Databricks Community

jack_zaldivar · ‎07-09-2025

Now that we have our Users, Groups, and Group Members exported to Databricks; it's time us to grab the applications that these users and groups are assigned to. Much like the previous walkthroughs, we will focus on how I created my Notebooks to query the Okta APIs for the data that I am interested in.

You may have noticed that I target a specific object type per blog entry. This is actually how I have my Notebooks set up. Each object type is it's own Notebook, so that I can schedule them independently or as a number of multi-task jobs. This is important because of 2 things:

This just happened to be how I created the Notebooks, because I didn't really have a lot of time to think about a design as I was initially learning the platform.
It made things easier (for me) to troubleshoot when something went wrong.

And with that...

Let's begin the operation!

As with our previous Notebook, let's make sure we have the modules/libraries installed for this Notebook and restart our kernel if we had to install any of the modules.

import importlib.util
import sys

mods = ['nest_asyncio', 'okta']
restart_required = False
for mod in mods:
  spec = importlib.util.find_spec(str(mod))
  if spec is not None:
    print(f'{mod} already installed')
  else:
    %pip install {mod}
    restart_required=True

if restart_required==True:
  dbutils.library.restartPython()

Shhh...It's a Secret!

I will continue placing a section on each post to remind you about secret management, but will not go into any more detail than already described previously.

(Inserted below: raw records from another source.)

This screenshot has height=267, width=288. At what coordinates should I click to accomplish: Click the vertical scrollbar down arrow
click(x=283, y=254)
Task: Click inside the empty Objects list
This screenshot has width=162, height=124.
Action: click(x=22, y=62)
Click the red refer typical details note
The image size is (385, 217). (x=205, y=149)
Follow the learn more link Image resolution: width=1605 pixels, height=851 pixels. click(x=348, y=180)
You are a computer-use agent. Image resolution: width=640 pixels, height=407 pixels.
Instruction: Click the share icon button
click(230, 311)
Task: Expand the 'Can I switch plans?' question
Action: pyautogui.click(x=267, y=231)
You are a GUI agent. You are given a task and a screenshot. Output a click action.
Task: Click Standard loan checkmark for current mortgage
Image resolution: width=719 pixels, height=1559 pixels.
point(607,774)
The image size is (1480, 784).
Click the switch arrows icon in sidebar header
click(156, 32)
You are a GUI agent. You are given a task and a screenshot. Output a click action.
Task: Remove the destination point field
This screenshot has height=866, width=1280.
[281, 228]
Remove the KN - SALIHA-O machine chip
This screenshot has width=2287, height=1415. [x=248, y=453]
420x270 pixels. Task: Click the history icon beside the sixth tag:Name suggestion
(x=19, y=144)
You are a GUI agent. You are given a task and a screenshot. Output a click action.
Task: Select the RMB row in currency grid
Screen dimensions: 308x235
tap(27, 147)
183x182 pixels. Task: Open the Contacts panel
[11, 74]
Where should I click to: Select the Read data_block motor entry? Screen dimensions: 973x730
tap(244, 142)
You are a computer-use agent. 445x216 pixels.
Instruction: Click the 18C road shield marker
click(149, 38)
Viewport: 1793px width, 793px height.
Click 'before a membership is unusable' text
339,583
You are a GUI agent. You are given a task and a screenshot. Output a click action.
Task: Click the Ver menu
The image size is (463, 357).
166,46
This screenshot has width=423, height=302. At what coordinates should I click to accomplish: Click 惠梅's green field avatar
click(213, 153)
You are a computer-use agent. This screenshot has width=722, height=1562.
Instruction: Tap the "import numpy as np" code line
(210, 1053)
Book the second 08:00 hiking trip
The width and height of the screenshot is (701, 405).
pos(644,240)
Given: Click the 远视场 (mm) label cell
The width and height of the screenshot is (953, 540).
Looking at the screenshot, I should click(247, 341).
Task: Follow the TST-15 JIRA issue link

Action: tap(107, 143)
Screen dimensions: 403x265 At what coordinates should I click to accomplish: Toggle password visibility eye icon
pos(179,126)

Just...please don't put your secrets in the Notebooks themselves. Make sure you're using Databricks Secret Management instead.

Let's Get Cooking!

Back to our normal cadence, we'll use the Okta SDK again to to collect all of the Applications and Groups assigned to those applications. We prefer to use group assignment for application access, as it's easier to manage. If you don't do this, you may need to change the script to collect assigned individuals instead.

import okta
import nest_asyncio
import asyncio
from okta.client import Client as OktaClient


config = {
    'orgUrl': 'https://my-okta-org.okta.com',
    'token': okta_key
}

okta_client = OktaClient(config)

async def get_app_groups(apps):
    app_data = []
    for app in apps:
        #print(f'checking {app}')
        app_groups, resp, err = await okta_client.list_application_group_assignments(app.id)
        while True:
            for group in app_groups:
                app_data.append({"app_id": app.id, "group_id": group.id})
            if resp.has_next():
                app_groups, err = await resp.next()
            else:
                break
    return app_data

async def list_okta_apps():
    app_list = []
    #attempting to filter for only ACTIVE apps, but that didn't work...if anyone knows of a better way to do this, please comment and let me know!
    apps, resp, err = await okta_client.list_applications(query_params={'status': 'ACTIVE'})
    #write the count to the scren so we know there's some progress while the script runs
    print(f'Got {apps.count}')
    while True:
        for app in apps:
            app_list.append(app)
        if resp.has_next():
            apps, err = await resp.next()
        else:
            break
    return app_list

if __name__ == '__main__':
    nest_asyncio.apply()
    #collect all of the apps
    apps = asyncio.run(list_okta_apps())

    #since the URL filter didn't work, we'll just remove the INACTIVE apps by looping through all apps and removing any that aren't ACTIVE
    #remove the INACTIVE apps
    active_apps = []
    for a in apps:
        if a.status == 'ACTIVE':
            active_apps.append(a)

    #get groups assigned to ACTIVE apps        
    app_groups = asyncio.run(get_app_groups(active_apps))

Add your as_of_date!

As previously mentioned, this step is optional, but I like to add today's date to the data. This way, we can always see a snapshot of what the environment looked like on any given day.

from datetime import date

new_coll = []
today = date.today()

for one in app_groups:
    # Create a copy of the dictionary to avoid modifying the original
    updated_one = one.copy()
    # Add the new key-value pair
    updated_one['as_of_date'] = str(today)
    # Append the updated dictionary to the list
    new_coll.append(updated_one)
app_groups = new_coll

Define the Schema for App to Group Mapping

Another simple schema for app groups. We really only need 2 pieces of information which will tie the Groups table (Part 2 of the series) and the Apps table (below) together.

import json
from pyspark.sql import SparkSession
from pyspark.sql.functions import col
from pyspark.sql.types import StructType, StructField, StringType, IntegerType, BooleanType, ArrayType

# Create a SparkSession
spark = SparkSession.builder.appName("OktaAppGroups").getOrCreate()

# Define the schema
schema = StructType([
  StructField("app_id", StringType(), True),
  StructField("group_id", StringType(), True),
  StructField("as_of_date", StringType(), True)
])

df = spark.createDataFrame(app_groups, schema)
df_formatted = df.select("app_id", "group_id", "as_of_date")

Write to the Table

Since there isn't really much transformation needed here, we'll just write to one table. However, to keep naming consistent, we'll still use the _formatted table name.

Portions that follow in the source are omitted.